▸ What to do
Reproduce the items word for word, beginning at the line that contains "This screenshot has height=754, width=1354." and continuing to the last line of the items.

== Segment start ==

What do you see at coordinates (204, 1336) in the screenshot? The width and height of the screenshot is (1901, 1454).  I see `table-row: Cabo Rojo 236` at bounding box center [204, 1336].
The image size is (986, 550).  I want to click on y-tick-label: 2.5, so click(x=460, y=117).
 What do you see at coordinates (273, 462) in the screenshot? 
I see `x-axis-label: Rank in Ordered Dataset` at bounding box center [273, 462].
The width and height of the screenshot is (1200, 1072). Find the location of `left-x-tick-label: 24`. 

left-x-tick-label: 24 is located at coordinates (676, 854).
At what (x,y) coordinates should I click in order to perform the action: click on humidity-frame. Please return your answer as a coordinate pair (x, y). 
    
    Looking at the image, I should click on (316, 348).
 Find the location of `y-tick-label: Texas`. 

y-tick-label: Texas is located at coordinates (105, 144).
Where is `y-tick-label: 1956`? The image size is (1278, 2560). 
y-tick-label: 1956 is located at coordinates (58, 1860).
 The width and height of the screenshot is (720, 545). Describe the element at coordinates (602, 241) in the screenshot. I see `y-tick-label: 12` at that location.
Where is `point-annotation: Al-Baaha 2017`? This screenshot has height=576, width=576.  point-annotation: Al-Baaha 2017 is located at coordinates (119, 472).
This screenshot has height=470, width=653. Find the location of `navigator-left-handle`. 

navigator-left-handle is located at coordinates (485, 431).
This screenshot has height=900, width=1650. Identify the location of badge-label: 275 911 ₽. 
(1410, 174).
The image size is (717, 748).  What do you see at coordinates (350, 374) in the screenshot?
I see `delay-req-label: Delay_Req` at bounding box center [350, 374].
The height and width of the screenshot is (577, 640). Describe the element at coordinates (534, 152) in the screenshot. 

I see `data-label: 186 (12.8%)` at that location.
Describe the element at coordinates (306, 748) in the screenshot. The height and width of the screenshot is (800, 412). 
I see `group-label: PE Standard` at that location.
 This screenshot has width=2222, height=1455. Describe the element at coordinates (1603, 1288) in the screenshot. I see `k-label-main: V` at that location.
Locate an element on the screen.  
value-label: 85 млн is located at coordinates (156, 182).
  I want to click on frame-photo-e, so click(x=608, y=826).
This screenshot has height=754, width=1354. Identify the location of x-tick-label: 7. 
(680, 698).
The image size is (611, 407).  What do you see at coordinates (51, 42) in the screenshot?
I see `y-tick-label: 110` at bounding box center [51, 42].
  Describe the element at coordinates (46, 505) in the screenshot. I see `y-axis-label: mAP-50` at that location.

== Segment end ==

▸ Solution below
This screenshot has height=754, width=1354. Identify the location of x-tick-label: 7. 
(680, 698).
The image size is (611, 407).  What do you see at coordinates (51, 42) in the screenshot?
I see `y-tick-label: 110` at bounding box center [51, 42].
  Describe the element at coordinates (46, 505) in the screenshot. I see `y-axis-label: mAP-50` at that location.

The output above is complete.